Dans la ville palestinienne, les déplacés et les habitants craignent une énième évacuation par l’armée israélienne, sans savoir où aller.
Campement de Palestiniens près de la ville de Rafah, le 26 avril.
Campement de Palestiniens près de la ville de Rafah, le 26 avril. (Crédits : © LTD / MOHAMMED ABED/AFP)

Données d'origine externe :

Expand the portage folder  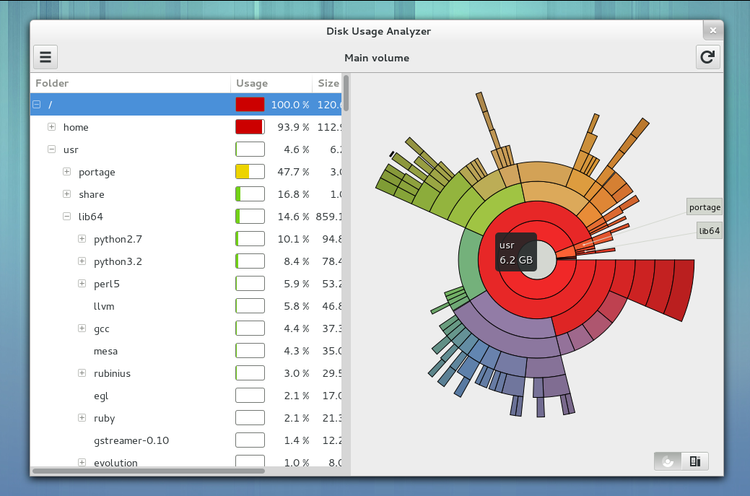(x=67, y=172)
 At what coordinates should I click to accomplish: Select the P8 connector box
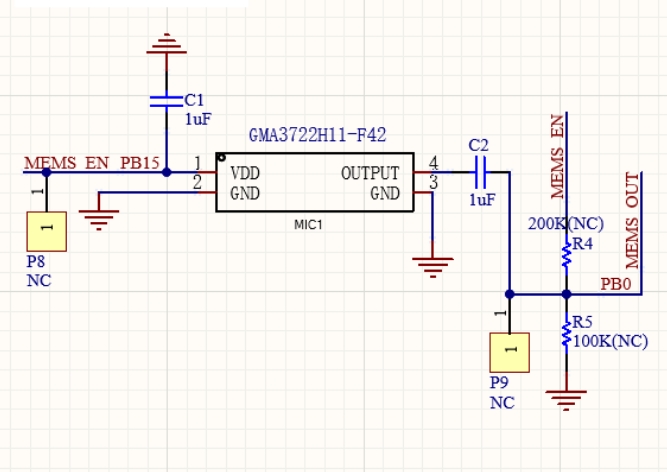coord(46,231)
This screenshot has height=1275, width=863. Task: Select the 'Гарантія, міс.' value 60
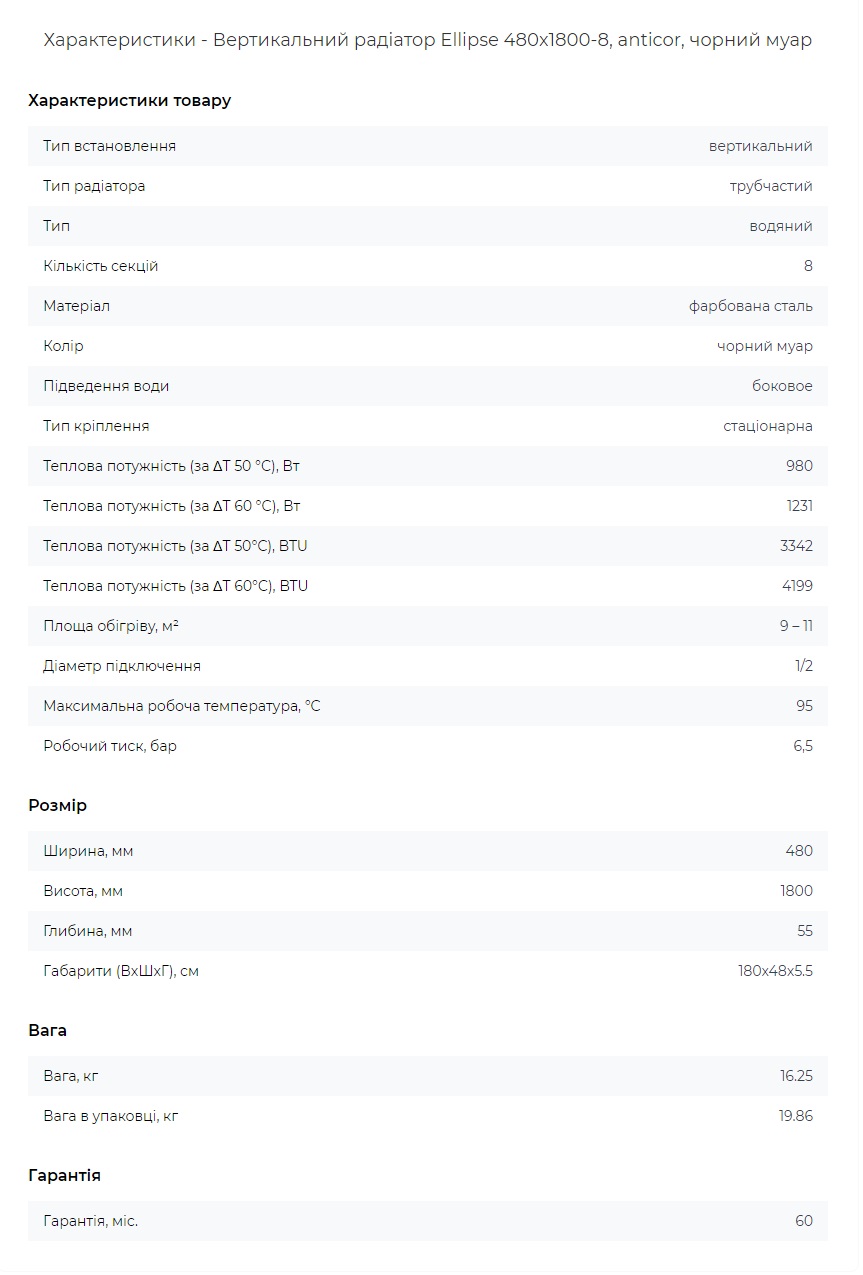[x=804, y=1221]
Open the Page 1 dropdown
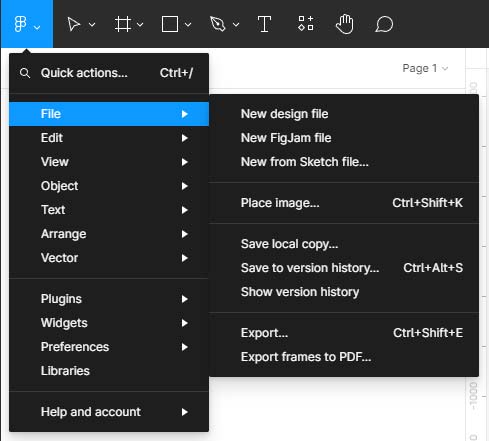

Ils attendent les tracts largués par des avions. Ou un appel téléphonique. Au bout de la ligne, comme cela a déjà été le cas plusieurs fois, un message enregistré de l'armée israélienne leur annoncera : « Vous êtes dans une zone de guerre dangereuse, vous devez partir. » Alors, Mohamed et sa famille partiront. « On suivra les ordres », assure cet ancien agent de change de 36 ans qui préfère ne pas donner son nom de famille. Arrivés à Rafah il y a six mois, Mohamed, son épouse et leurs trois enfants ont déjà été déplacés cinq fois depuis le 7 octobre. « Qu'est-ce qu'on peut faire d'autre ? » demande le père de famille, qui avoue ne plus savoir comment décrire les sentiments qui l'habitent.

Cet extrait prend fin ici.